Preti coraggio sul fronte del Donbass

(Sieverodonetsk) I due colpi esplodono vicini, ma sul primo momento non riusciamo a capire dove sono piombate le granate russe. Dopo una curva vediamo le colonne di fumo, una grigia e l’altra bianca, che si alzano verso il cielo fra le case di Sieverodonetsk. Un terzo boato ci fa capire che non si scherza. A tavoletta superiamo una distesa di detriti neri e cenere in mezzo alla strada. E sul marciapiedi ci sono i resti di un razzo piombato fra le case. “Non preoccuparti don Bosco ci protegge. Quando passo le cannonate arrivano poco prima o poco dopo. Fino ad ora mi è andata bene” sottolinea padre Oleh, salesiano di 40 anni, che parla perfettamente italiano. Un prete coraggio che porta medicine e aiuti in prima linea per poi tirare fuori dalle zone calde i civili dalla parte ucraina del Donbass, dove si attende un possente attacco russo.
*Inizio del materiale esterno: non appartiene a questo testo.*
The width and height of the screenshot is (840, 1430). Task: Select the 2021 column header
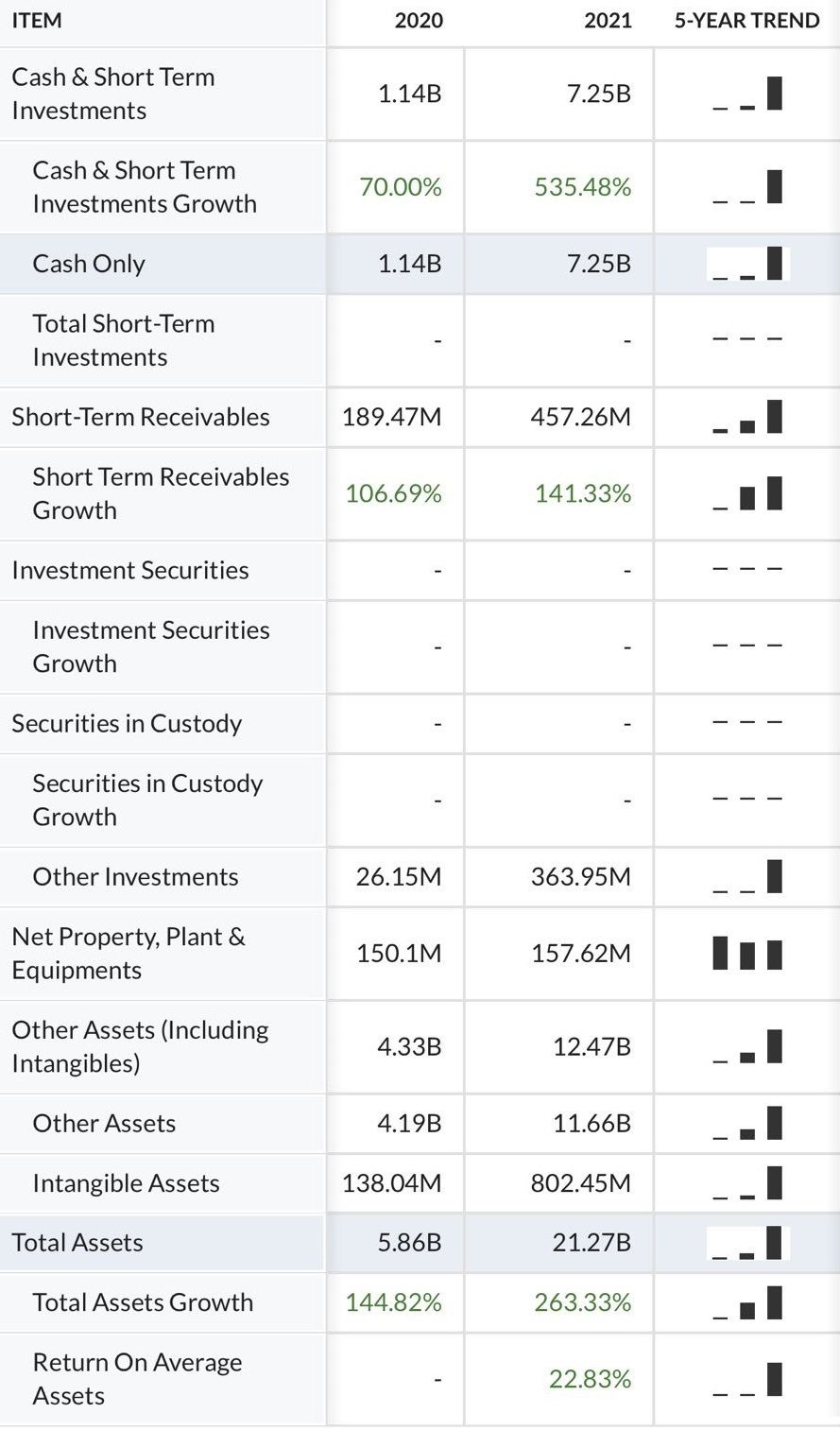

Il ministro degli Esteri, Dmytro Kuleba, teme una battaglia che “ricorderà la Seconda guerra mondiale con migliaia di carri armati, mezzi corazzati e aerei”. Oleh ha vissuto e studiato per 8 anni in Italia fra Lombardia e Piemonte. Noviziato a Pinerolo e poi due anni di filosofia, ma adesso insegna storia e fa il direttore del liceo salesiano a Leopoli. “La vocazione? Volevo lavorare con i ragazzi e cambiare il mondo. Per questo mi sono avvicinato ai salesiani” racconta al volante di un furgone con la croce rossa sul parabrezza, che guida come un pilota di Formula 1. Il retro strabocca di medicine e viveri dirette in Donbass. In senso inverso incrociamo un’infinita colonna di macchine stracariche di famiglie e bagagli. Alcune hanno le masserizie sul tetto. La grande fuga verso ovest in vista dell’offensiva russa.